* WORK INSTRUCTIONS *
Nothing but the entries, copied exactly, should appear in the response.

(Collected data entries)
════

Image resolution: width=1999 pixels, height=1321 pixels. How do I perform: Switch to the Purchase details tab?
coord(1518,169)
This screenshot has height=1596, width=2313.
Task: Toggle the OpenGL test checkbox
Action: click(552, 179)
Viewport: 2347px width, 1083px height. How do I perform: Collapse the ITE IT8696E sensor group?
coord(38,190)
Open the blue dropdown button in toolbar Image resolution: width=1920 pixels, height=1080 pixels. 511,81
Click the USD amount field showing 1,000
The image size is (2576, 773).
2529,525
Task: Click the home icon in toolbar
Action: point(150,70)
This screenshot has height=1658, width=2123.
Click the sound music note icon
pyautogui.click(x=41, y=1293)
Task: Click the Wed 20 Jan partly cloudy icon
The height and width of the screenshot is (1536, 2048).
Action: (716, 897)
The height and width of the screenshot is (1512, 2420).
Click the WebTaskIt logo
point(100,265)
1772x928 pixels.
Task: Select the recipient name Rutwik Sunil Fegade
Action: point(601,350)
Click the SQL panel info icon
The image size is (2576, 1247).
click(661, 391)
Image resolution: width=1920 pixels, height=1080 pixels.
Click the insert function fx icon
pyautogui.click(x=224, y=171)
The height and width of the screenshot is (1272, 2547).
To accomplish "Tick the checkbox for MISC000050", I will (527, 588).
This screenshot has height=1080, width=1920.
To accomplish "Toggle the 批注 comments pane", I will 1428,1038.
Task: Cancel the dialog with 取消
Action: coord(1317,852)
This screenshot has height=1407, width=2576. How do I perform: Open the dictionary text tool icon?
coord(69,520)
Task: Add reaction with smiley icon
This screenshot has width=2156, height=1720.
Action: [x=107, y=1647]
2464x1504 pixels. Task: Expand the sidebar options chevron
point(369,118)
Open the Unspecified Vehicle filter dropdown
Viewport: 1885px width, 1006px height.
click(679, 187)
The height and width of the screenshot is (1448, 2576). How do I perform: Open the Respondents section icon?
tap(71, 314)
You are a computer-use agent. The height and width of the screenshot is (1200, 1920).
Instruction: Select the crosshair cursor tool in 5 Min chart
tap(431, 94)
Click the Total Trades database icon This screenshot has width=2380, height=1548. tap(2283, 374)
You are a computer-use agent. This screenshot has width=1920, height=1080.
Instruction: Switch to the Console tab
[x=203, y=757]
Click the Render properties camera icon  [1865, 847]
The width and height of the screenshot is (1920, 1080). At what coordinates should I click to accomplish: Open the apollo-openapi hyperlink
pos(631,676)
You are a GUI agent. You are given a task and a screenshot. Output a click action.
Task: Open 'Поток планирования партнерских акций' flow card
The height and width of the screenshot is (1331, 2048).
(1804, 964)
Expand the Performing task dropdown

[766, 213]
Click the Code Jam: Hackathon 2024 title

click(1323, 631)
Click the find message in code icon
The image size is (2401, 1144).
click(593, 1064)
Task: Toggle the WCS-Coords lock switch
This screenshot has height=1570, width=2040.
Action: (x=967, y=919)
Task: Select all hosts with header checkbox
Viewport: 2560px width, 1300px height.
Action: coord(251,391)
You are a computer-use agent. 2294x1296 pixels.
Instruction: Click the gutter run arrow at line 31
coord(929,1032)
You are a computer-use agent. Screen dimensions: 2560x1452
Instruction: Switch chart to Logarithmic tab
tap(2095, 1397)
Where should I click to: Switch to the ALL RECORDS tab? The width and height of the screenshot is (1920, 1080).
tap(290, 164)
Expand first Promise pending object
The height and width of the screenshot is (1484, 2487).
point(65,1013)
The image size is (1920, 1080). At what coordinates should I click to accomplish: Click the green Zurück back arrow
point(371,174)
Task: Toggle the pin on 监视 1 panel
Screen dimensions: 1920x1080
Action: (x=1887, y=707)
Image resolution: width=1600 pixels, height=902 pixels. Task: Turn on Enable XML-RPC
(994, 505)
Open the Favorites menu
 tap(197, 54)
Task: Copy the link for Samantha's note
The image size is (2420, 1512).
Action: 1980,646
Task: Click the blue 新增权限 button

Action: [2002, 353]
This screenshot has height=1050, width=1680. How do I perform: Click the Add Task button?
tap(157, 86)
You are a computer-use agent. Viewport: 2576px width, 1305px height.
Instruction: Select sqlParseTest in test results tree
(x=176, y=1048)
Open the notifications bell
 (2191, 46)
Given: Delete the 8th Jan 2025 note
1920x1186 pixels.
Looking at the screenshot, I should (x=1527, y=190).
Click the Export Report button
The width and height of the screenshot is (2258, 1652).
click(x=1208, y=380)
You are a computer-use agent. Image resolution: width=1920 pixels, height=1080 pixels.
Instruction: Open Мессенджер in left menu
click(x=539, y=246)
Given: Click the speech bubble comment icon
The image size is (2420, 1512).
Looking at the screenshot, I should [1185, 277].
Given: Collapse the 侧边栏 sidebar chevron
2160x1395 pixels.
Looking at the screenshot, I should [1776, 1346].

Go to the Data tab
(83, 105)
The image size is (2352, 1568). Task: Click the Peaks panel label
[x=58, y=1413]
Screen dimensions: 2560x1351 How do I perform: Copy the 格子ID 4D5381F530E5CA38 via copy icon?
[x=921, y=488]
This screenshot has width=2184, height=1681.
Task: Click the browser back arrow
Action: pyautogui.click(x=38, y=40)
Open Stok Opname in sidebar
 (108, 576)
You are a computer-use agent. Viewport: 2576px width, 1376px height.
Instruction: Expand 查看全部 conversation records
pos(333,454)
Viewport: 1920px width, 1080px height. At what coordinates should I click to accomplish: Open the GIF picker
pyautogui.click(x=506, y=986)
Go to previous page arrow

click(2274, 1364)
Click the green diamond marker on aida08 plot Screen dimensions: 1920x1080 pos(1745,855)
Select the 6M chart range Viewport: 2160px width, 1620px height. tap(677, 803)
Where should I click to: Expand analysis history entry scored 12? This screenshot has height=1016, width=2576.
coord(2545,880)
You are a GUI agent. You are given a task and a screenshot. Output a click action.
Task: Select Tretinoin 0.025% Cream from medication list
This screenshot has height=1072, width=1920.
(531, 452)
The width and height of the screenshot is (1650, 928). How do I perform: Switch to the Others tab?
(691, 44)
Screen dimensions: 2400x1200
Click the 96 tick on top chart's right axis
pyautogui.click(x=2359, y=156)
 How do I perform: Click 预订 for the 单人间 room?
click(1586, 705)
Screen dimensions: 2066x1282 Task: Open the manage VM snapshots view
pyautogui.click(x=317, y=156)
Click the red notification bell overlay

════

* ANSWER BOX *
Image resolution: width=1999 pixels, height=1321 pixels. How do I perform: Switch to the Purchase details tab?
coord(1518,169)
This screenshot has height=1596, width=2313.
Task: Toggle the OpenGL test checkbox
Action: click(552, 179)
Viewport: 2347px width, 1083px height. How do I perform: Collapse the ITE IT8696E sensor group?
coord(38,190)
Open the blue dropdown button in toolbar Image resolution: width=1920 pixels, height=1080 pixels. 511,81
Click the USD amount field showing 1,000
The image size is (2576, 773).
2529,525
Task: Click the home icon in toolbar
Action: point(150,70)
This screenshot has height=1658, width=2123.
Click the sound music note icon
pyautogui.click(x=41, y=1293)
Task: Click the Wed 20 Jan partly cloudy icon
The height and width of the screenshot is (1536, 2048).
Action: (716, 897)
The height and width of the screenshot is (1512, 2420).
Click the WebTaskIt logo
point(100,265)
1772x928 pixels.
Task: Select the recipient name Rutwik Sunil Fegade
Action: point(601,350)
Click the SQL panel info icon
The image size is (2576, 1247).
click(661, 391)
Image resolution: width=1920 pixels, height=1080 pixels.
Click the insert function fx icon
pyautogui.click(x=224, y=171)
The height and width of the screenshot is (1272, 2547).
To accomplish "Tick the checkbox for MISC000050", I will (527, 588).
This screenshot has height=1080, width=1920.
To accomplish "Toggle the 批注 comments pane", I will 1428,1038.
Task: Cancel the dialog with 取消
Action: coord(1317,852)
This screenshot has height=1407, width=2576. How do I perform: Open the dictionary text tool icon?
coord(69,520)
Task: Add reaction with smiley icon
This screenshot has width=2156, height=1720.
Action: [x=107, y=1647]
2464x1504 pixels. Task: Expand the sidebar options chevron
point(369,118)
Open the Unspecified Vehicle filter dropdown
Viewport: 1885px width, 1006px height.
click(679, 187)
The height and width of the screenshot is (1448, 2576). How do I perform: Open the Respondents section icon?
tap(71, 314)
You are a computer-use agent. The height and width of the screenshot is (1200, 1920).
Instruction: Select the crosshair cursor tool in 5 Min chart
tap(431, 94)
Click the Total Trades database icon This screenshot has width=2380, height=1548. tap(2283, 374)
You are a computer-use agent. This screenshot has width=1920, height=1080.
Instruction: Switch to the Console tab
[x=203, y=757]
Click the Render properties camera icon  [1865, 847]
The width and height of the screenshot is (1920, 1080). At what coordinates should I click to accomplish: Open the apollo-openapi hyperlink
pos(631,676)
You are a GUI agent. You are given a task and a screenshot. Output a click action.
Task: Open 'Поток планирования партнерских акций' flow card
The height and width of the screenshot is (1331, 2048).
(1804, 964)
Expand the Performing task dropdown

[766, 213]
Click the Code Jam: Hackathon 2024 title

click(1323, 631)
Click the find message in code icon
The image size is (2401, 1144).
click(593, 1064)
Task: Toggle the WCS-Coords lock switch
This screenshot has height=1570, width=2040.
Action: (x=967, y=919)
Task: Select all hosts with header checkbox
Viewport: 2560px width, 1300px height.
Action: coord(251,391)
You are a computer-use agent. 2294x1296 pixels.
Instruction: Click the gutter run arrow at line 31
coord(929,1032)
You are a computer-use agent. Screen dimensions: 2560x1452
Instruction: Switch chart to Logarithmic tab
tap(2095, 1397)
Where should I click to: Switch to the ALL RECORDS tab? The width and height of the screenshot is (1920, 1080).
tap(290, 164)
Expand first Promise pending object
The height and width of the screenshot is (1484, 2487).
point(65,1013)
The image size is (1920, 1080). At what coordinates should I click to accomplish: Click the green Zurück back arrow
point(371,174)
Task: Toggle the pin on 监视 1 panel
Screen dimensions: 1920x1080
Action: (x=1887, y=707)
Image resolution: width=1600 pixels, height=902 pixels. Task: Turn on Enable XML-RPC
(994, 505)
Open the Favorites menu
 tap(197, 54)
Task: Copy the link for Samantha's note
The image size is (2420, 1512).
Action: 1980,646
Task: Click the blue 新增权限 button

Action: [2002, 353]
This screenshot has height=1050, width=1680. How do I perform: Click the Add Task button?
tap(157, 86)
You are a computer-use agent. Viewport: 2576px width, 1305px height.
Instruction: Select sqlParseTest in test results tree
(x=176, y=1048)
Open the notifications bell
 (2191, 46)
Given: Delete the 8th Jan 2025 note
1920x1186 pixels.
Looking at the screenshot, I should (x=1527, y=190).
Click the Export Report button
The width and height of the screenshot is (2258, 1652).
click(x=1208, y=380)
You are a computer-use agent. Image resolution: width=1920 pixels, height=1080 pixels.
Instruction: Open Мессенджер in left menu
click(x=539, y=246)
Given: Click the speech bubble comment icon
The image size is (2420, 1512).
Looking at the screenshot, I should [1185, 277].
Given: Collapse the 侧边栏 sidebar chevron
2160x1395 pixels.
Looking at the screenshot, I should [1776, 1346].

Go to the Data tab
(83, 105)
The image size is (2352, 1568). Task: Click the Peaks panel label
[x=58, y=1413]
Screen dimensions: 2560x1351 How do I perform: Copy the 格子ID 4D5381F530E5CA38 via copy icon?
[x=921, y=488]
This screenshot has width=2184, height=1681.
Task: Click the browser back arrow
Action: pyautogui.click(x=38, y=40)
Open Stok Opname in sidebar
 (108, 576)
You are a computer-use agent. Viewport: 2576px width, 1376px height.
Instruction: Expand 查看全部 conversation records
pos(333,454)
Viewport: 1920px width, 1080px height. At what coordinates should I click to accomplish: Open the GIF picker
pyautogui.click(x=506, y=986)
Go to previous page arrow

click(2274, 1364)
Click the green diamond marker on aida08 plot Screen dimensions: 1920x1080 pos(1745,855)
Select the 6M chart range Viewport: 2160px width, 1620px height. tap(677, 803)
Where should I click to: Expand analysis history entry scored 12? This screenshot has height=1016, width=2576.
coord(2545,880)
You are a GUI agent. You are given a task and a screenshot. Output a click action.
Task: Select Tretinoin 0.025% Cream from medication list
This screenshot has height=1072, width=1920.
(531, 452)
The width and height of the screenshot is (1650, 928). How do I perform: Switch to the Others tab?
(691, 44)
Screen dimensions: 2400x1200
Click the 96 tick on top chart's right axis
pyautogui.click(x=2359, y=156)
 How do I perform: Click 预订 for the 单人间 room?
click(1586, 705)
Screen dimensions: 2066x1282 Task: Open the manage VM snapshots view
pyautogui.click(x=317, y=156)
Click the red notification bell overlay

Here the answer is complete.